Performance tuning, model swaps, and benchmark methodology: Performance guide.


Extend it

Every moving part is a registry plus an interface. Adding things is intentionally boring.

Add a new file parser
// pkg/parsers/asciidoc.go
type AsciidocParser struct{}

func (p *AsciidocParser) Parse(r io.Reader) (string, error) { /* ... */ }
func (p *AsciidocParser) SupportedExtensions() []string {
    return []string{".adoc", ".asciidoc"}
}

func init() { DefaultRegistry.Register(NewAsciidocParserFactory()) }
Add a new storage backend
// pkg/filesystem/dropbox.go
type DropboxFS struct{ /* ... */ }

func (fs *DropboxFS) Open(path string) (io.ReadCloser, error) { /* ... */ }
func (fs *DropboxFS) Walk(root string, fn WalkFunc) error    { /* ... */ }

// pkg/storage/factory.go
case config.StorageTypeDropbox:
    return f.createDropboxFS(source)
Add a new chunking strategy
// pkg/chunking/ast.go
type ASTChunker struct{}
func (c *ASTChunker) Name() string { return "ast" }
func (c *ASTChunker) ChunkStream(r io.Reader, o ChunkOptions) (<-chan Chunk, <-chan error) {
    // Yield one chunk per top-level AST node.
}
Swap the embedding model
{
  "embedding": {
    "model": "bge-small-en-v1.5",
    "dimension": 384
  }
}

Any ONNX-compatible model works. Drop the weights in ~/.stratafs/fastembed_cache/ and point embedding.model at it.

Add a new ranking signal

Hybrid scoring is a single SQL query with weighted CTEs. Add a CTE, expose a weight, ship a PR. Full walkthrough in the development guide.
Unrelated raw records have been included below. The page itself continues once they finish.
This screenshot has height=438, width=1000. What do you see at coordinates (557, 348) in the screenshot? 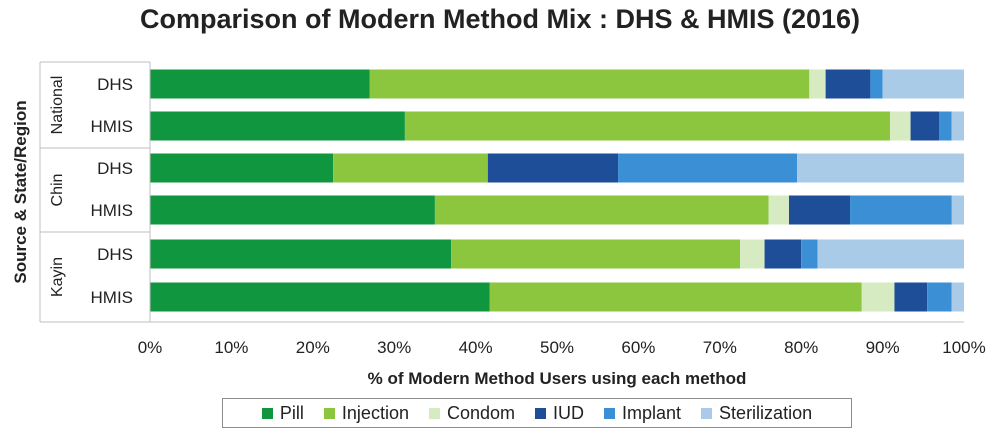
I see `x-tick-label: 50%` at bounding box center [557, 348].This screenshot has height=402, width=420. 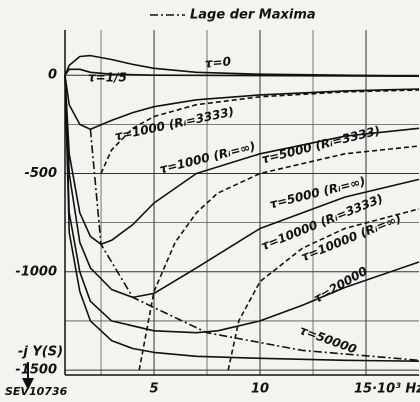 What do you see at coordinates (218, 62) in the screenshot?
I see `curve-label: τ=0` at bounding box center [218, 62].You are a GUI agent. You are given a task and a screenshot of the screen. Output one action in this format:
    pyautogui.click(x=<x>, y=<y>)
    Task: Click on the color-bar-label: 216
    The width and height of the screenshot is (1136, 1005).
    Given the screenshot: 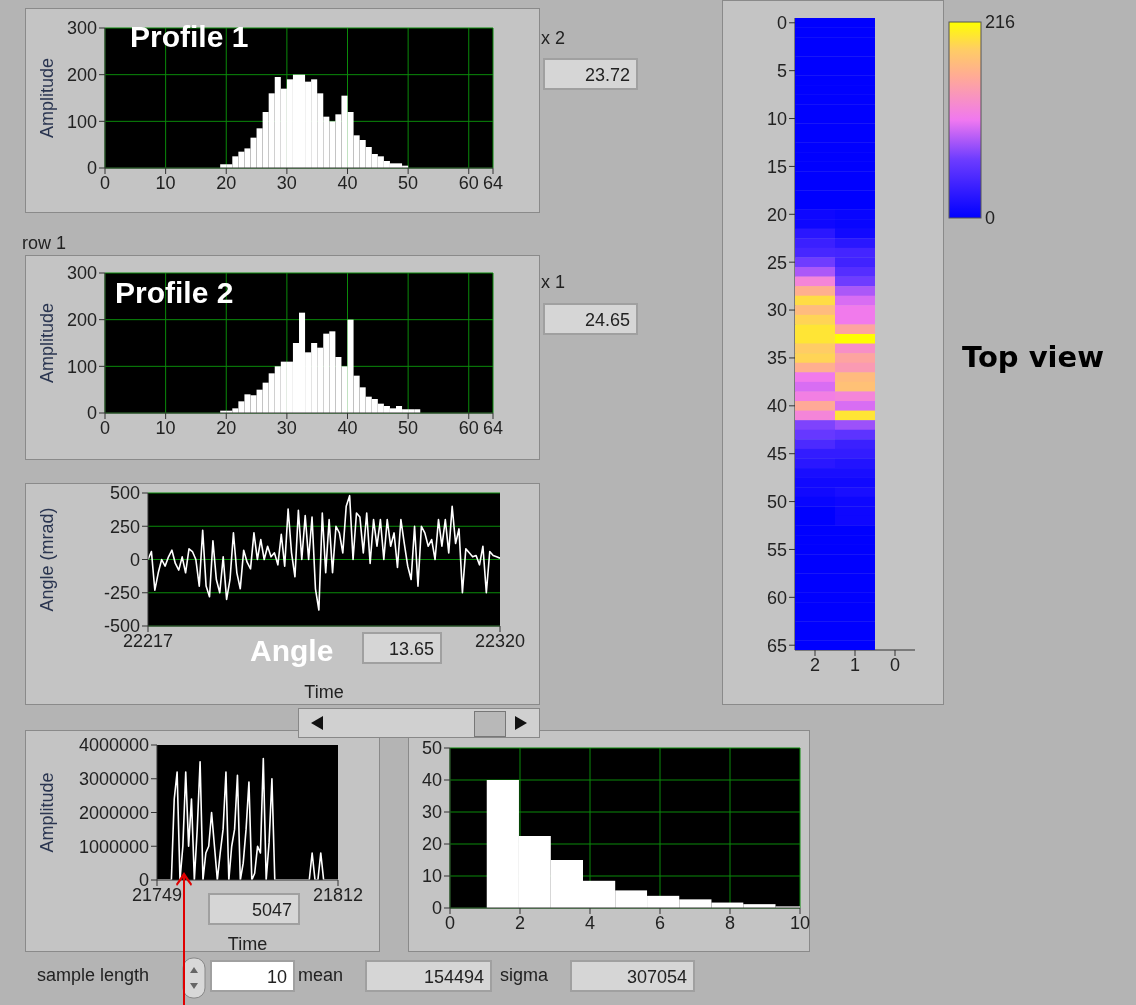 What is the action you would take?
    pyautogui.click(x=1000, y=22)
    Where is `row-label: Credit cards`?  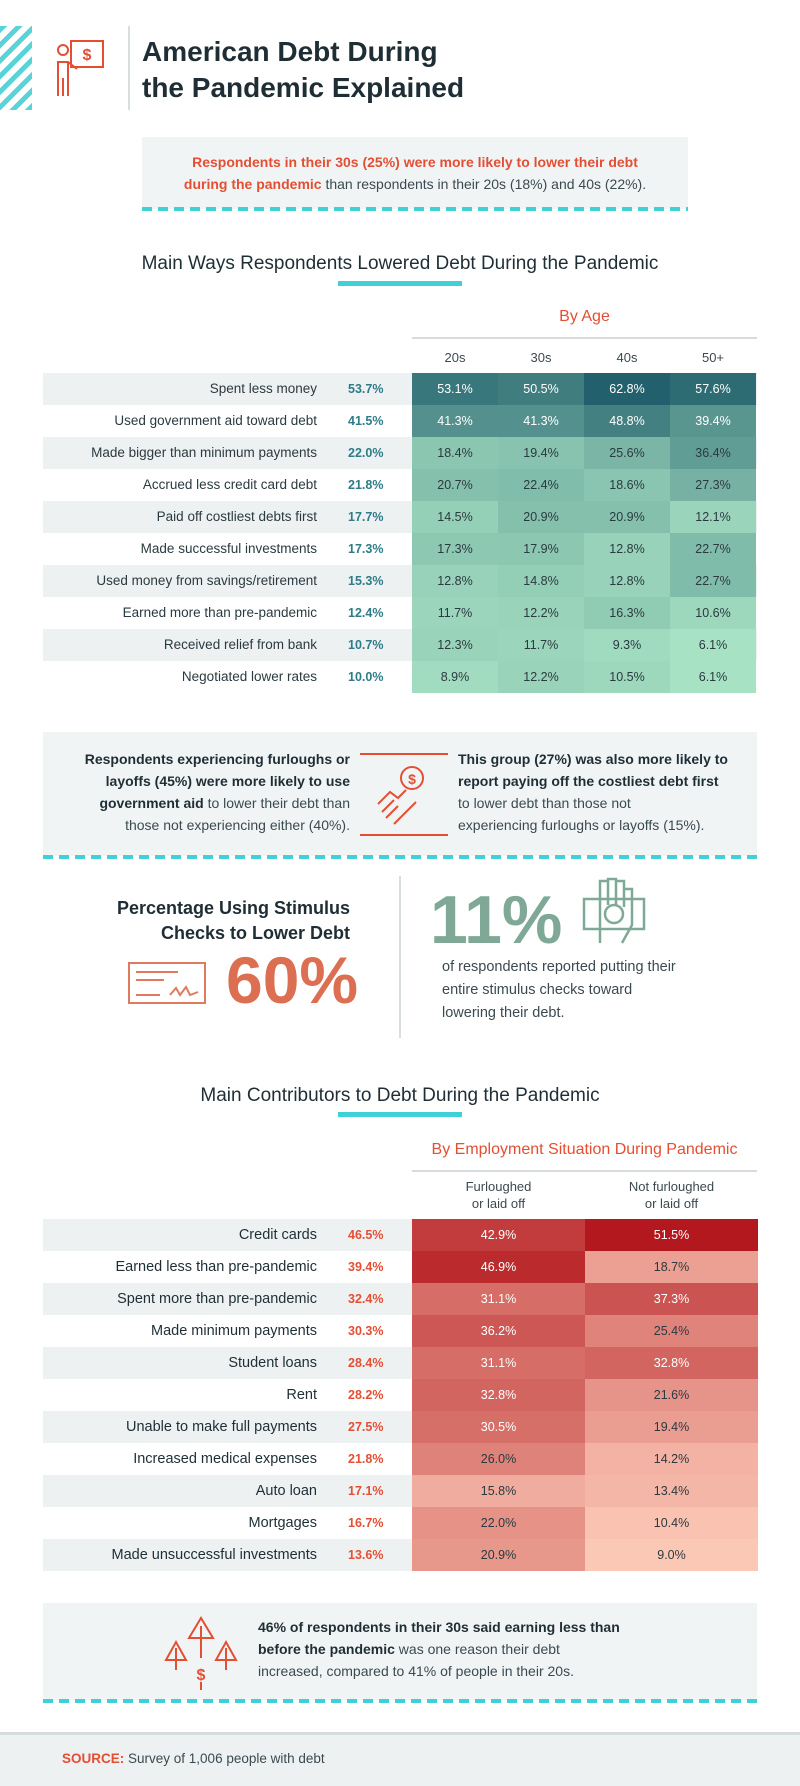
row-label: Credit cards is located at coordinates (278, 1235).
What's next on the roadmap

  • Enterprise security — RBAC for authentication and source-level permissions
  • Streaming search results — chunked HTTP for very large result sets
  • Custom embeddings — first-class support for any ONNX-compatible model on disk
  • Cross-source ranking signals — per-source weight, recency boost, trusted-source pinning
  • Encrypted source databases — SQLCipher-backed at-rest encryption

Already shipped: virtual FS export, FUSE/WinFsp mount, GNOME / Spotlight / Windows Search integration, Wails desktop UI, native installers for every desktop OS, enterprise connectors for SharePoint / Google Drive / Jira.

Full list: Roadmap.


Documentation

The full docs live in documentation/ and are built with MkDocs Material.

Topic Where
Getting started documentation/docs/getting-started/
User guide (config, search, CLI, file types) documentation/docs/user-guide/
REST + MCP integration documentation/docs/ai-integration/
Storage backends documentation/docs/user-guide/storage-backends.md
Deployment (Docker / systemd / launchd / K8s) documentation/docs/deployment/
Architecture documentation/docs/architecture/
Contributing & dev setup documentation/docs/contributing/

Preview the docs locally:

cd documentation
pip install -r requirements.txt
mkdocs serve

Community & contributing

Pull requests welcome. For larger changes, open an issue first to align on the approach. Every PR runs the full test suite plus a Docker build in CI.


License

MIT. Do whatever you want with it. If StrataFS ends up powering something interesting, we'd love to hear about it.